AlexsLemonade / OpenScPCA-analysis

An open, collaborative project to analyze data from the Single-cell Pediatric Cancer Atlas (ScPCA) Portal
Other
6 stars 16 forks source link

Cluster Ewing sarcoma samples - SCPCL000822 and SCPCL000824 #402

Closed allyhawkins closed 2 months ago

allyhawkins commented 5 months ago

If you are filing this issue based on a specific GitHub Discussion, please link to the relevant Discussion.

292

Describe the goals of the changes to the analysis module.

Right now the Ewing sarcoma samples on the Portal contain clusters that were calculated using the default clustering in scpca-nf. These clusters were obtained using scran::clusterCells() with Jaccard Louvain clustering and a nearest neighbors parameter set to 20. These may not be the most optimal cluster assignments for these specific sample, so we should identify the best parameters for this project.

We should also think about if we want to pick parameters that work across all samples in the project or do this for each individual sample. We also will want to identify some metrics that can be used to evaluate the clustering.

What will your pull request contain?

This PR will contain a template notebook that evaluates clustering for a single sample. We should then run this template notebook across multiple samples to identify the best parameters.

Will you require additional software beyond what is already in the analysis module?

Any new R packages that are used will be added to the renv.lock file.

Will you require different computational resources beyond what the analysis module already uses?

No response

If known, when do you expect to file the pull request?

============================================================

▶ [THINGS TO DO]:
A) Retype everything in the Ewing sarcoma clustering issue from "An open, collaborative" down to "the relevant Discussion.".
B) Answer these questions using the Ewing sarcoma clustering issue:
(i) Which function was used to obtain the clusters currently on the Portal?
(ii) What will the pull request contain?
(iii) Which file will any new R packages be added to?
C) Proceed with the Ewing sarcoma clustering issue from the point where it stops.

▶ [DATASET EXCERPT]:
============================================================

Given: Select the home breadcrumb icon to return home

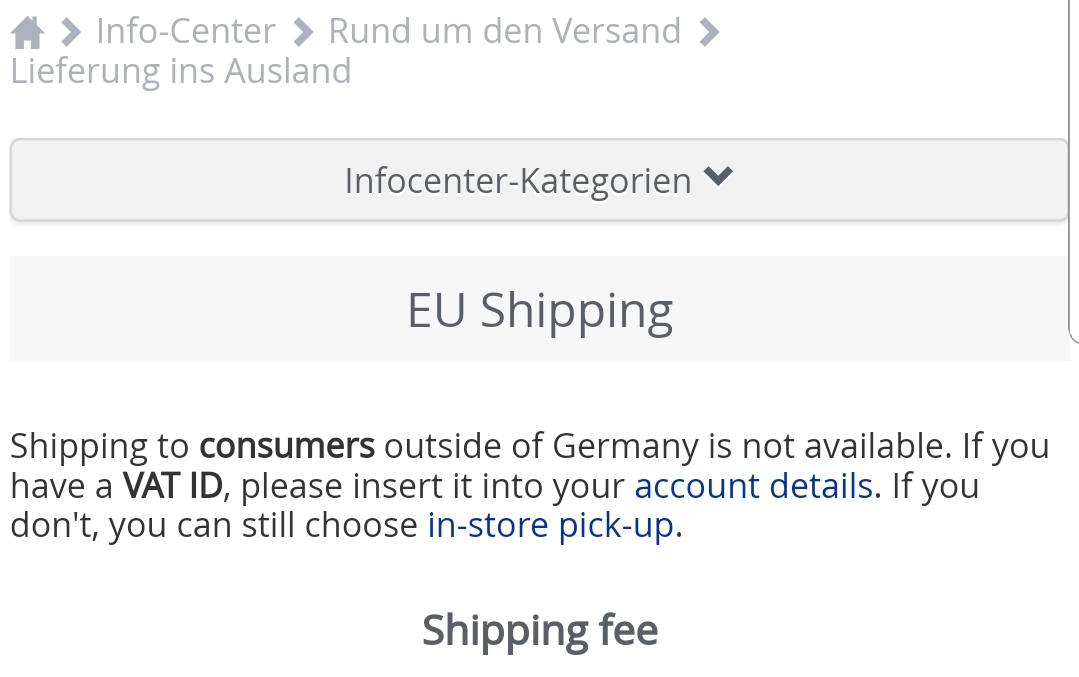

============================================================

▶ [EXPECTED RESPONSES]:
A)
An open, collaborative project to analyze data from the Single-cell Pediatric Cancer Atlas (ScPCA) Portal
Other
6 stars 16 forks source link

Cluster Ewing sarcoma samples - SCPCL000822 and SCPCL000824 #402

Closed allyhawkins closed 2 months ago

allyhawkins commented 5 months ago

If you are filing this issue based on a specific GitHub Discussion, please link to the relevant Discussion.

B)
(i) scran::clusterCells()
(ii) A template notebook that evaluates clustering for a single sample
(iii) The renv.lock file

C)
No response

allyhawkins commented 2 months ago

In looking at these reports, I actually think we have a good starting point for annotations and next steps should include refining the annotations obtained here (given we re-run the PDX samples). In thinking about refining these annotations, I think we want to start with clustering. We should obtain clusters we feel good about and then look at expression of the marker gene lists across those clusters. I would anticipate that tumor cells will cluster separately than normal cells and that normal cell clusters will show higher expression of the normal cell markers than tumor cell clusters and vice versa. Additionally, we want to be able to annotate tumor cell subpopulations which I think should be done by looking at clusters of tumor cells.

Based on this comment I made in https://github.com/AlexsLemonade/OpenScPCA-analysis/issues/563, I think it's time to try and assign clusters to these samples and address this issue. I'm going to update this to reflect assigning clusters for both SCPCL000822 and SCPCL000824 to start.

This should include a template notebook that evaluates clustering on a single sample and then we will want to run it on both samples. As part of this we should also output a TSV file that contains cluster assignments for a set of parameters. Then we can use the report to evaluate which parameters to use for our cluster assignments in downstream analysis.